━━ EXERCISE MATERIAL ━━

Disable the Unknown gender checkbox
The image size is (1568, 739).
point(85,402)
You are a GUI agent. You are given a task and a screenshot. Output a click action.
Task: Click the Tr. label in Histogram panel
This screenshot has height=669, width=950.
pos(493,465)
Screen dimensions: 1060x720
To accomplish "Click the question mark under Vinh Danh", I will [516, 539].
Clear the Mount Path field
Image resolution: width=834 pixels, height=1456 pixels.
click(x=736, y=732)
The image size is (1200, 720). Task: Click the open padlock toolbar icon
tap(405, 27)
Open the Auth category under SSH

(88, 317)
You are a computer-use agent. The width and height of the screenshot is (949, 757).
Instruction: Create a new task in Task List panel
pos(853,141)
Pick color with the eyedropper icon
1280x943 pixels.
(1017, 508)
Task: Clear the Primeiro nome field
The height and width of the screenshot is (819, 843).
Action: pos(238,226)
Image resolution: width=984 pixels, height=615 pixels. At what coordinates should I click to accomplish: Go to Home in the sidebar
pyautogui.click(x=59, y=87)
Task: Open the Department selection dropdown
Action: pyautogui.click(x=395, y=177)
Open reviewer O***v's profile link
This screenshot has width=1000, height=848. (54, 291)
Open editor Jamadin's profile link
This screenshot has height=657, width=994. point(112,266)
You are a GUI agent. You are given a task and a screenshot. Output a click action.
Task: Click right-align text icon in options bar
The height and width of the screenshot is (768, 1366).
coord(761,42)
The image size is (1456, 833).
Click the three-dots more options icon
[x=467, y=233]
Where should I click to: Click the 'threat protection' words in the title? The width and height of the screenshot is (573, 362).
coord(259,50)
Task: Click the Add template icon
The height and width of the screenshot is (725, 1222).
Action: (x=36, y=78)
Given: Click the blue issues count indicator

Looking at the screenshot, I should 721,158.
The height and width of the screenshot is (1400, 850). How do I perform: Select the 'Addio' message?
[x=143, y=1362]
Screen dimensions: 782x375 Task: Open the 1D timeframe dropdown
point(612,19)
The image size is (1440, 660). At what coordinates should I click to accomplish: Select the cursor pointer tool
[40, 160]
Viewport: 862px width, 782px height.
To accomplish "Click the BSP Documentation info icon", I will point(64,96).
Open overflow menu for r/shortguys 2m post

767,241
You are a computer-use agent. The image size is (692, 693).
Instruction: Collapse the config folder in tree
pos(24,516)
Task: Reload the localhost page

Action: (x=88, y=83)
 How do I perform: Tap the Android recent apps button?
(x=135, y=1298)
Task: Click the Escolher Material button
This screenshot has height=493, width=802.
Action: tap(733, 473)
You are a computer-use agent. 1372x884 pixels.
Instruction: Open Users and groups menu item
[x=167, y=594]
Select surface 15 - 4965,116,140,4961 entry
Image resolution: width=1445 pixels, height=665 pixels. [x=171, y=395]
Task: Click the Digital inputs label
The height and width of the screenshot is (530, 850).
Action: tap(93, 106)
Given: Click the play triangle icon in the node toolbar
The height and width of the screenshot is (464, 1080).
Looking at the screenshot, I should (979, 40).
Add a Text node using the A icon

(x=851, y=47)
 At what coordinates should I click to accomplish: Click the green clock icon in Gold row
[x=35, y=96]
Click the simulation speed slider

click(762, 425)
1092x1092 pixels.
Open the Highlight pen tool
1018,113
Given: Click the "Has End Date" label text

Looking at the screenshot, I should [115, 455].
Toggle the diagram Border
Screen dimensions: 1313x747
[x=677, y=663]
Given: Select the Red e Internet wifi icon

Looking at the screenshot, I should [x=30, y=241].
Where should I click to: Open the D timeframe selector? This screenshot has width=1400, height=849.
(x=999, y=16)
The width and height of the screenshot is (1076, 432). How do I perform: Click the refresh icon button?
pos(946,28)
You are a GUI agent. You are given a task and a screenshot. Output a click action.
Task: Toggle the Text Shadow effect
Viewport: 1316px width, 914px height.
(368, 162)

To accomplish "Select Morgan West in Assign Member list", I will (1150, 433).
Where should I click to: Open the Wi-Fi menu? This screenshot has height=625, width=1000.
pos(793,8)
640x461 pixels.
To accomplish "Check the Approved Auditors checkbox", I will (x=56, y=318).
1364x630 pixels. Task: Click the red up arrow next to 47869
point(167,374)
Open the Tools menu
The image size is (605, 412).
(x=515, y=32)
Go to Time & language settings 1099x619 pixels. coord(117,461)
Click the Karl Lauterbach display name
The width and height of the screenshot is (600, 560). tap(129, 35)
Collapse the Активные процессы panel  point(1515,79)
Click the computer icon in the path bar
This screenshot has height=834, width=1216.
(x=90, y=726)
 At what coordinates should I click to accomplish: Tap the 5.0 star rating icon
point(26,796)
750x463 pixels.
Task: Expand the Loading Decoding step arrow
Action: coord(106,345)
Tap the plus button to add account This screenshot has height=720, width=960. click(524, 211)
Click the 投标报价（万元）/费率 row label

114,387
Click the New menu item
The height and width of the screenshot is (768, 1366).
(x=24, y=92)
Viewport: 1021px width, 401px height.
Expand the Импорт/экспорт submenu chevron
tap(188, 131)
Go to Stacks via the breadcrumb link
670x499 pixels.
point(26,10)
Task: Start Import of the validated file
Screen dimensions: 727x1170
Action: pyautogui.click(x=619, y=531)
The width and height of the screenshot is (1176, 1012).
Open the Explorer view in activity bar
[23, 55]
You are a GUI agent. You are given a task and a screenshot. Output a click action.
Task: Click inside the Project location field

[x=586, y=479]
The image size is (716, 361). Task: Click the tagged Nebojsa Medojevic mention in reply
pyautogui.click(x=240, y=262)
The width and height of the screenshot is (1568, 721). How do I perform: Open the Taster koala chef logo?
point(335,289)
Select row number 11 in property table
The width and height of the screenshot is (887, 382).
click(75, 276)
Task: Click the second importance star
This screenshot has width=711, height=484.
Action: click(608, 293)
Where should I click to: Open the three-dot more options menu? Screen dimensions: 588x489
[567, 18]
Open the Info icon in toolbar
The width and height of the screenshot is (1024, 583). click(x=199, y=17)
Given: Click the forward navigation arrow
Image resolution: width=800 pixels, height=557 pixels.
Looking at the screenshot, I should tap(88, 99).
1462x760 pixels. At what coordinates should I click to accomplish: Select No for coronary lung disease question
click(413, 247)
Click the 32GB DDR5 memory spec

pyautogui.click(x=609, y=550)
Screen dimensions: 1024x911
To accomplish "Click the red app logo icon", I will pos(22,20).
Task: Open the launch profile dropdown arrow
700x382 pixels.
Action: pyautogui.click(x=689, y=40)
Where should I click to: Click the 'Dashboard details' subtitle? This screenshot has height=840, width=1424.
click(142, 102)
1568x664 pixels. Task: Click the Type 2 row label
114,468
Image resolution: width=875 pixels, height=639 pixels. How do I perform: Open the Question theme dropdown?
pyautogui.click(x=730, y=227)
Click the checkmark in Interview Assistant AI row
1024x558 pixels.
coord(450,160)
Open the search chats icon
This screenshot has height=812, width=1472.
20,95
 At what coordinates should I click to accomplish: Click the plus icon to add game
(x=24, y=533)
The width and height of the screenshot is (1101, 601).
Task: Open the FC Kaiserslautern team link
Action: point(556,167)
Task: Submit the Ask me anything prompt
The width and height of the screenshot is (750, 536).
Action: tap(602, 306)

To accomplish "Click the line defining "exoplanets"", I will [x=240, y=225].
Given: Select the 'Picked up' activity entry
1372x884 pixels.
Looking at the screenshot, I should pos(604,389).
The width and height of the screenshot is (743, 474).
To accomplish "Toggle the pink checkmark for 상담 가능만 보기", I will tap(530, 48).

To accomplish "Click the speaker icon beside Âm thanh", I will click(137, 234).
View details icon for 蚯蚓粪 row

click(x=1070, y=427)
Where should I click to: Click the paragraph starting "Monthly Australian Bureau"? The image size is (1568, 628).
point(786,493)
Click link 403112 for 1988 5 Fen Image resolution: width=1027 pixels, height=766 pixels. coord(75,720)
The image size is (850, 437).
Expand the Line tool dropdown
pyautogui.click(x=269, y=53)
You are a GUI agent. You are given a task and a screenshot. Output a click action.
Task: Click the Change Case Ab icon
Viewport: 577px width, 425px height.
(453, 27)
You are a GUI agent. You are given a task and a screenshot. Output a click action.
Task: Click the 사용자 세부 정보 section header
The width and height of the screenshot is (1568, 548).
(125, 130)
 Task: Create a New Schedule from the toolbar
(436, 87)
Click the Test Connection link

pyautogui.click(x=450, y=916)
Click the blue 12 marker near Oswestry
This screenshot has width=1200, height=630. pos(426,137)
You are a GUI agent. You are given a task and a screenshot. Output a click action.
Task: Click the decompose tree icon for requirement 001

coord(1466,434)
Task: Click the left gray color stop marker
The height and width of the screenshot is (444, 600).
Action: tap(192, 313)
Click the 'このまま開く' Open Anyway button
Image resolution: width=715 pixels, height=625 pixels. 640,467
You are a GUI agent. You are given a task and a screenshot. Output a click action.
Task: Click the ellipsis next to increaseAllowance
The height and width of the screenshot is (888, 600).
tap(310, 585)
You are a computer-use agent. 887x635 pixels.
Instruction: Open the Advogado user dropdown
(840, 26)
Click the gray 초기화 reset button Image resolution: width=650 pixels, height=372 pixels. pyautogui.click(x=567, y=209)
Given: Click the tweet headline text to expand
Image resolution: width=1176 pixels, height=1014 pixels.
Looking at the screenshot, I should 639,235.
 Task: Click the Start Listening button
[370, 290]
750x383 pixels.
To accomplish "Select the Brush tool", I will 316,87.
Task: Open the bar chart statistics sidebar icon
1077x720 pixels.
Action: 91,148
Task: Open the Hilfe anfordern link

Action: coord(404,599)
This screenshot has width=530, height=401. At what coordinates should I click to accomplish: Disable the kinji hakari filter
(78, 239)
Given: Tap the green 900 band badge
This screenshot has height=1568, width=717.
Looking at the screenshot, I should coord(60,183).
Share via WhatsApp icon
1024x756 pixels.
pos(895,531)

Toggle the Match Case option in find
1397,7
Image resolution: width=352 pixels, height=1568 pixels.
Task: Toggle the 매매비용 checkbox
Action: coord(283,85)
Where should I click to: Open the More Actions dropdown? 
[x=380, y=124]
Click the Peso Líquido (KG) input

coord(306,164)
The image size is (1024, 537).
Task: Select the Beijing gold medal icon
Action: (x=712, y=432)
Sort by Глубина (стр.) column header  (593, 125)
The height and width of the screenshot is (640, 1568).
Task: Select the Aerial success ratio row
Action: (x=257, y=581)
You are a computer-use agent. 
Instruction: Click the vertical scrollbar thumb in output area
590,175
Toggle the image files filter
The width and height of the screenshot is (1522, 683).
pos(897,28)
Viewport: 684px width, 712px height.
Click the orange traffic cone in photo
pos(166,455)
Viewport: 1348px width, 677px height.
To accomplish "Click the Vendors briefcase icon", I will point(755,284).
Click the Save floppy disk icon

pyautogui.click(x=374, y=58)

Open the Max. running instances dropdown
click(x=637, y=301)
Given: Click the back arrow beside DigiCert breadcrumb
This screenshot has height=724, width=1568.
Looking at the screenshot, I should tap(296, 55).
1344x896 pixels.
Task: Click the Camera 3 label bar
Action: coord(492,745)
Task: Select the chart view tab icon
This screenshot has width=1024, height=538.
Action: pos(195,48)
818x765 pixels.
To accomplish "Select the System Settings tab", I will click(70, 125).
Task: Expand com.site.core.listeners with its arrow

━━━

§ ABOUT THIS EXERCISE: Starting at the line that contains "This screenshot has width=530, height=401.", copy every line down to the last line of the records above, exactly as written.

§ REPLY:
This screenshot has width=530, height=401. At what coordinates should I click to accomplish: Disable the kinji hakari filter
(78, 239)
Given: Tap the green 900 band badge
This screenshot has height=1568, width=717.
Looking at the screenshot, I should coord(60,183).
Share via WhatsApp icon
1024x756 pixels.
pos(895,531)

Toggle the Match Case option in find
1397,7
Image resolution: width=352 pixels, height=1568 pixels.
Task: Toggle the 매매비용 checkbox
Action: coord(283,85)
Where should I click to: Open the More Actions dropdown? 
[x=380, y=124]
Click the Peso Líquido (KG) input

coord(306,164)
The image size is (1024, 537).
Task: Select the Beijing gold medal icon
Action: (x=712, y=432)
Sort by Глубина (стр.) column header  (593, 125)
The height and width of the screenshot is (640, 1568).
Task: Select the Aerial success ratio row
Action: (x=257, y=581)
You are a computer-use agent. 
Instruction: Click the vertical scrollbar thumb in output area
590,175
Toggle the image files filter
The width and height of the screenshot is (1522, 683).
pos(897,28)
Viewport: 684px width, 712px height.
Click the orange traffic cone in photo
pos(166,455)
Viewport: 1348px width, 677px height.
To accomplish "Click the Vendors briefcase icon", I will point(755,284).
Click the Save floppy disk icon

pyautogui.click(x=374, y=58)

Open the Max. running instances dropdown
click(x=637, y=301)
Given: Click the back arrow beside DigiCert breadcrumb
This screenshot has height=724, width=1568.
Looking at the screenshot, I should tap(296, 55).
1344x896 pixels.
Task: Click the Camera 3 label bar
Action: coord(492,745)
Task: Select the chart view tab icon
This screenshot has width=1024, height=538.
Action: pos(195,48)
818x765 pixels.
To accomplish "Select the System Settings tab", I will click(70, 125).
Task: Expand com.site.core.listeners with its arrow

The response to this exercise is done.